Kolkata foolishly spoiled Sourav Ganguly. The city treats him like a king and still calls the 50-year-old by his pet name Maharaja. He always prevailed there.
His father was an influential Eden Gardens regular when Little Ganguly was among the top juniors in cricket. The most powerful cricket administrator from his early Team India days, Jagmohan Dalmiya, was a ‘father figure’. Bengali politicians – first the Communists and later those who ended Red rule – constantly courted the frighteningly popular cricketer. They would help him make the transition from player to admin seamless.
Even the majority of local journalists were anything but objective. A handful were practically his entourage. They would run errands for him on tour, play fools at his nightly durbar, and be quick as nails, finding a silver lining even after the worst of defeats.
In the early 90’s, when Ganguly became the Next Big India, most of the big Bengali stars were exported from other states. Arun Lal, Ashok Malhotra, Saba Karim, Narendra Hirwani – they had benefited from the lack of local talent in the sports-mad city. In soccer, too, the Africans had begun to dominate the Maidans.
Ganguly happened at just the right time. Not only was he that rare world-class cricketer in the state, he also proved to be the country’s most charismatic skipper of all time. Bengal did not see, say or hear anything wrong about Ganguly. First as captain of India and later as chief of the Cricket Association of Bengal he remained the favorite of the crowds and the mandarins. Both Dalmiya and Didi spoiled Dada.
It was only when the effeminate superstar left the state, became president of cricket’s wealthiest body and continued on his very provincial ways, that Ganguly faced a serious test.
Sometimes you felt with him, you understood where he came from. In Calcutta the Maharaj was not supposed to follow the rule book, what he did was the law. He enjoyed unprecedented immunity. When confronted with questions about apparent conflicts of interest or criticized for his actions, which do not belong to the BCCI President, he made strong rebuttals.
As India’s chief executive, he would attend selection committee meetings and even promise Wriddhiman Saha a place in the national team – the wicket-keeper himself claimed. It was not kosher.

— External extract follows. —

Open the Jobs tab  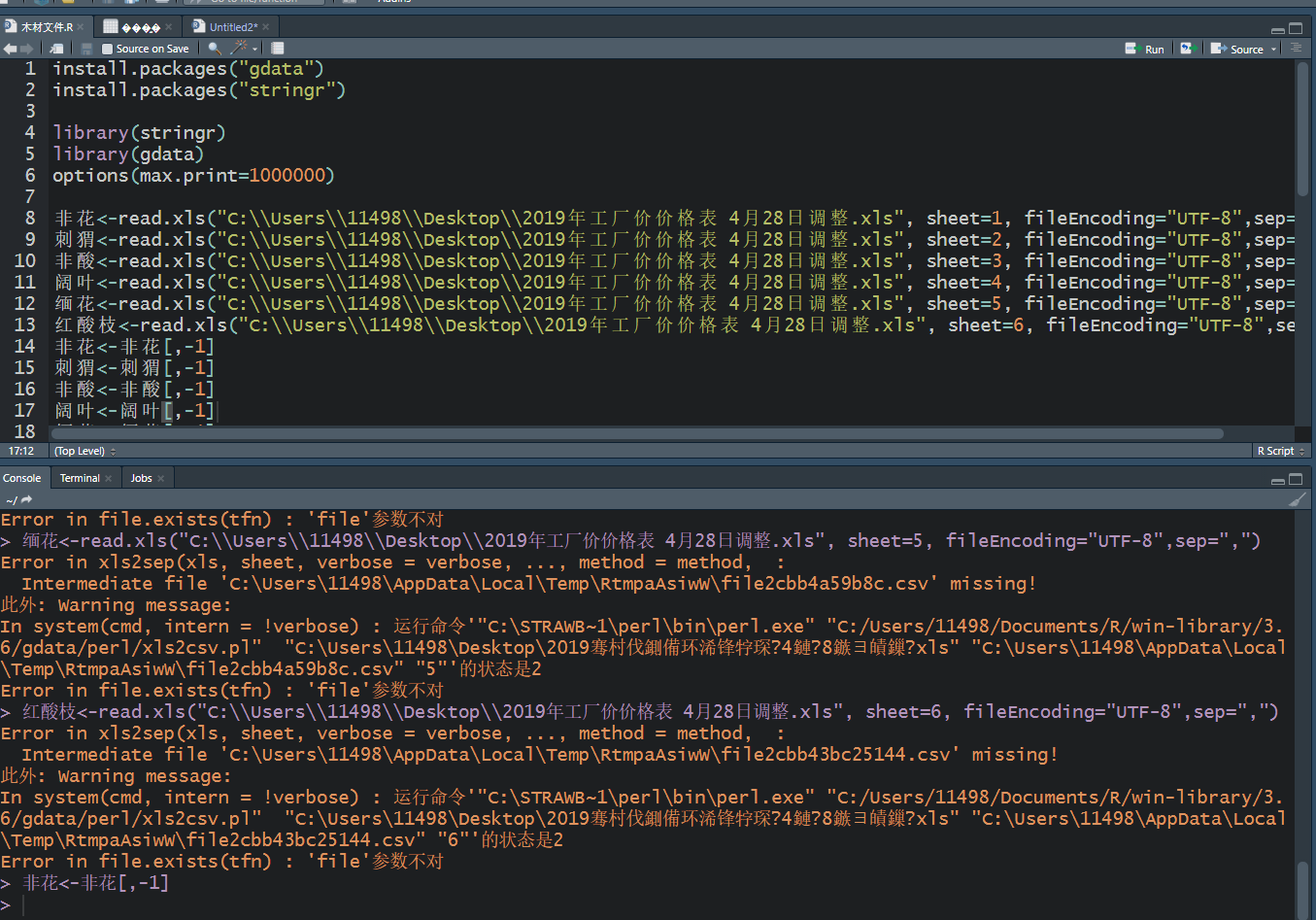(x=142, y=478)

At Eden Gardens, his followers expected him to have a hand in everything and to have the final say in everything. Perhaps out of habit he would do the same as the BCCI president. When pointed out that he was undermining the other selectors, Ganguly turned and said: “But I’ve had 424 caps for India.”
He made it sound like he was going above and beyond his call of duty, working unpaid extra shifts for Indian cricket. History has shown that Ganguly – the notoriously bipartisan skipper credited with sorting out regionality in Indian cricket – has always picked a team on pure merit. That was his legacy.

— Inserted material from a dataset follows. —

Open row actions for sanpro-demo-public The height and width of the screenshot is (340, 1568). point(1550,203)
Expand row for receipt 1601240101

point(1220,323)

But as BCCI President, he should have known his limitations. By being a selector, he clearly shook institutional norms and set a false precedent.

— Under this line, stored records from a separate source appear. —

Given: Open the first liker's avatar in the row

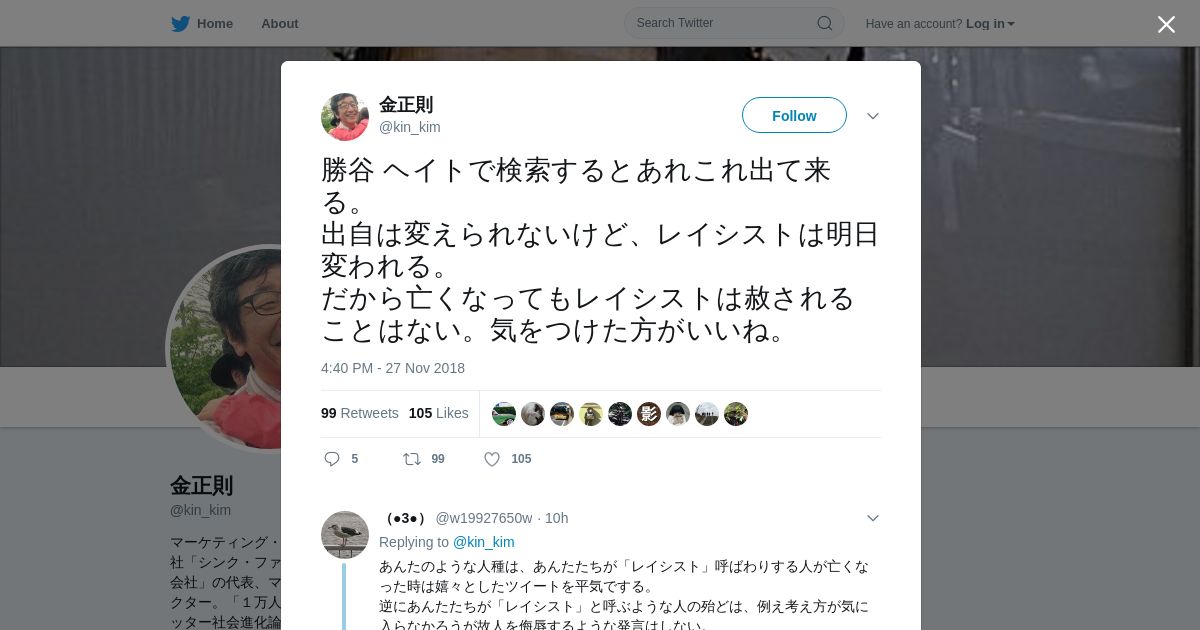Looking at the screenshot, I should coord(504,414).
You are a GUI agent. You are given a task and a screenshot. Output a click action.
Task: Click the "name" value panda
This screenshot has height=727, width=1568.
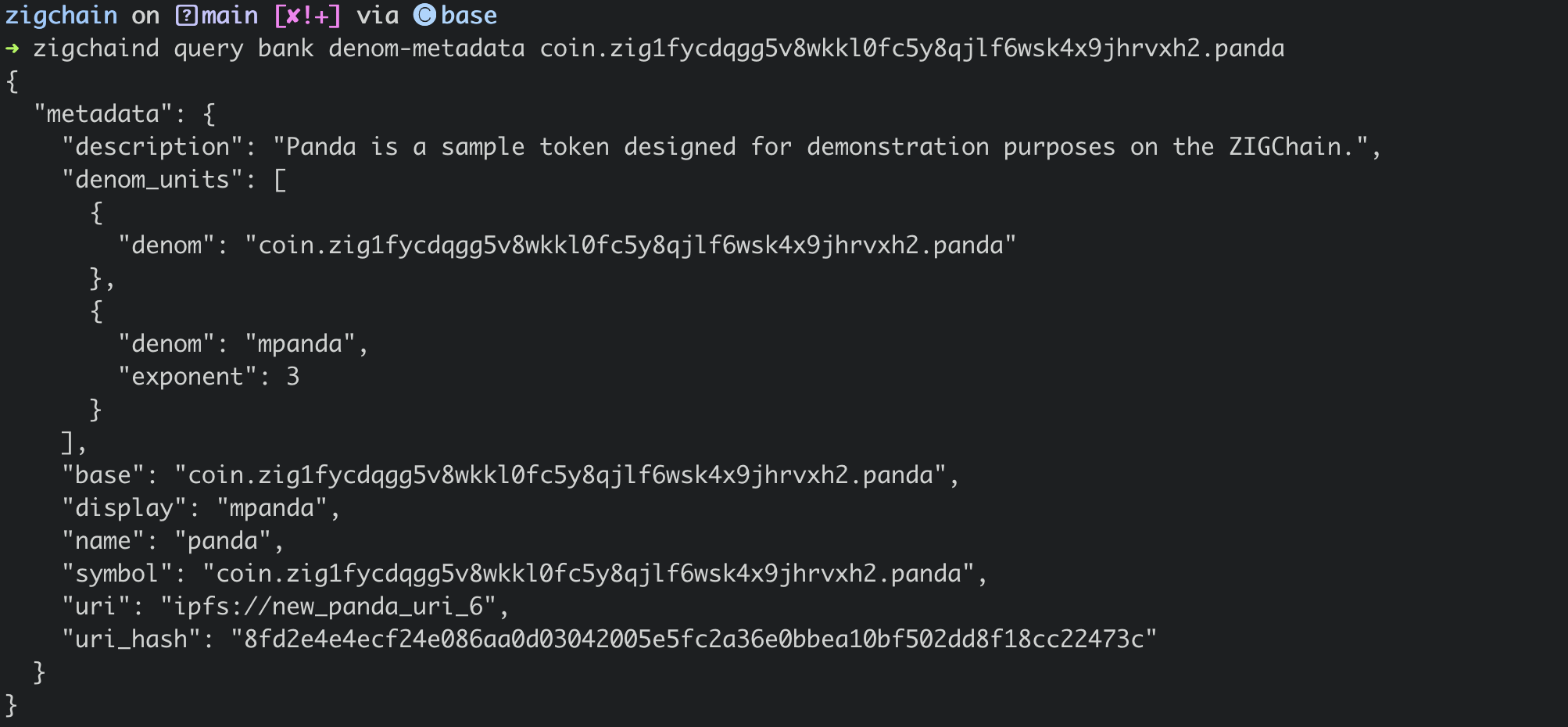(x=223, y=541)
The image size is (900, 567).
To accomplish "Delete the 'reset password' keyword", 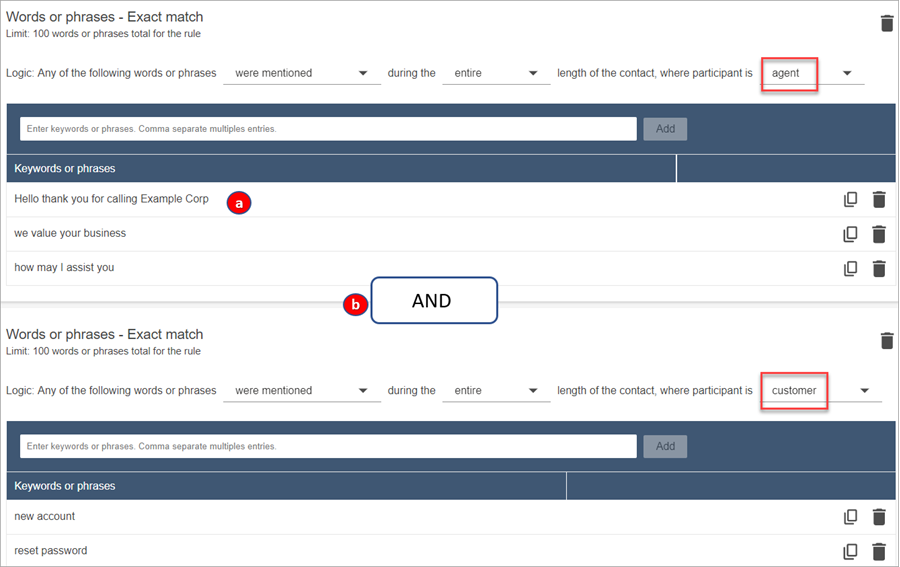I will click(879, 551).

Ganguly’s definition of “conflicts of interest” was very loose, comfortably flexible, and very naive.
He saw nothing wrong with being BCCI President and also Director of ATK Mohun Bagan even when the owners of Kolkata’s legendary soccer franchise were awarded the contract to own the IPL Lucknow team. He continued to be a brand ambassador for a fantasy gaming app when a rival company was the official sponsor of the Indian team.
He didn’t delete the Instagram picture of him in the JSW Cement t-shirt that read “at work,” even when it was pointed out that JSW Sports, the sports arm of corporate conglomerate JSW Group, also co-owned the IPL franchise Capitals Of Delhi.
Ganguly insisted his new role as JSW Cement’s brand ambassador did not conflict with his duties as BCCI president. “How do I influence? … I see no conflict in that. I have nothing to do with her cricket; if it had been me, it would have been a conflict,” he would say.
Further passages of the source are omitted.